DOCUMENT PASSAGE.
* begin *

I think some do and some don't but this is a matter of economics rather than personal choice...


----------



## killer b (Jul 22, 2013)

you aren't half full of shite kismet.


----------



## Kizmet (Jul 22, 2013)

pissflaps said:


> if that were true, how do you account for them apparently buying up all the 'affordable' housing n the endz and gentrifying the place?
> 
> ...unless...



Daddy/mummy has deep pockets and a desire for property Investment they picked up in the 80's.


----------



## Kizmet (Jul 22, 2013)

killer b said:


> you aren't half full of shite kismet.



And the other half is taking the piss.

Get my name right, by the way. How would you like it if I called you kipper b?


----------



## pissflaps (Jul 22, 2013)

Kizmet said:


> Daddy/mummy has deep pockets and a desire for property Investment they picked up in the 80's.


 
watertight!

/got nuthin.


----------



## Kizmet (Jul 22, 2013)

Fozzie Bear said:


> I think some do and some don't but this is a matter of economics rather than personal choice...

* end *

COLLECTED MATERIAL.
* begin *

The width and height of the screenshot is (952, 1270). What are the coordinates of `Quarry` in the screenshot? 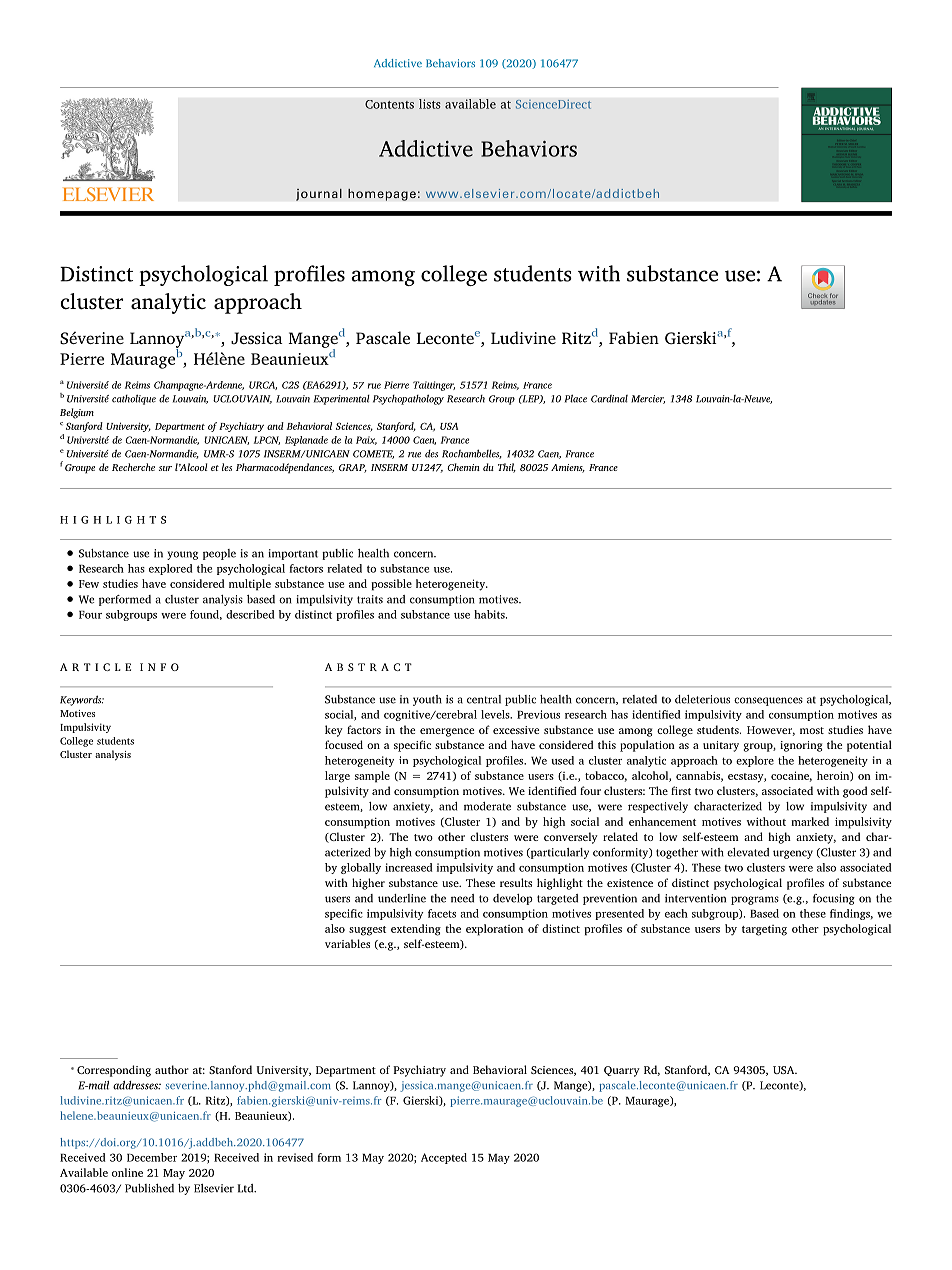 It's located at (622, 1071).
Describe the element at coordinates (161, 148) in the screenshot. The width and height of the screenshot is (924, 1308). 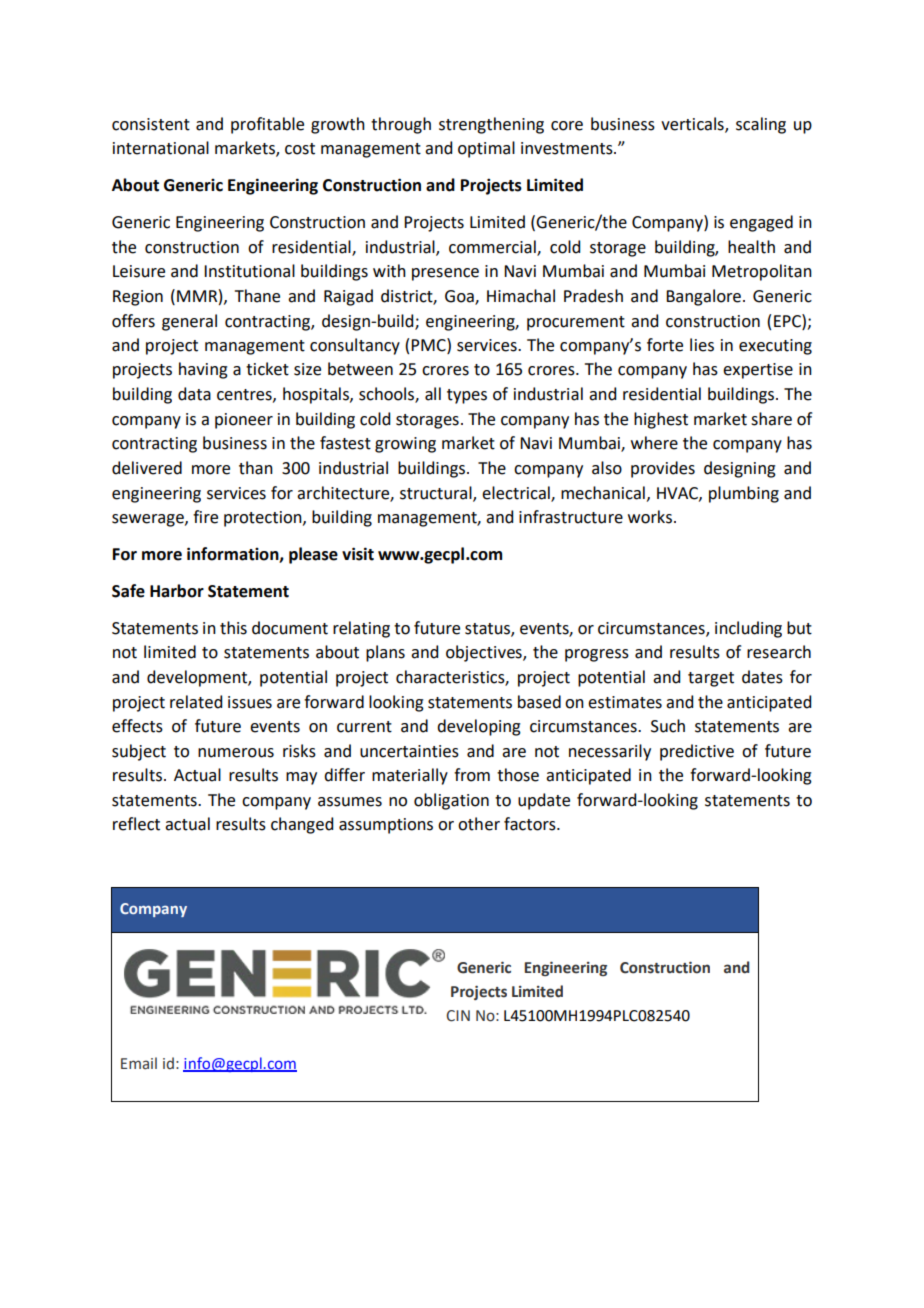
I see `international` at that location.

* end *

EXERCISE BRIEF. Reproduce the forum thread on property buying and gentrification in its entirety, word for word.

SOLUTION TO THIS EXERCISE.
I think some do and some don't but this is a matter of economics rather than personal choice...


----------



## killer b (Jul 22, 2013)

you aren't half full of shite kismet.


----------



## Kizmet (Jul 22, 2013)

pissflaps said:


> if that were true, how do you account for them apparently buying up all the 'affordable' housing n the endz and gentrifying the place?
> 
> ...unless...



Daddy/mummy has deep pockets and a desire for property Investment they picked up in the 80's.


----------



## Kizmet (Jul 22, 2013)

killer b said:


> you aren't half full of shite kismet.



And the other half is taking the piss.

Get my name right, by the way. How would you like it if I called you kipper b?


----------



## pissflaps (Jul 22, 2013)

Kizmet said:


> Daddy/mummy has deep pockets and a desire for property Investment they picked up in the 80's.


 
watertight!

/got nuthin.


----------



## Kizmet (Jul 22, 2013)

Fozzie Bear said:


> I think some do and some don't but this is a matter of economics rather than personal choice...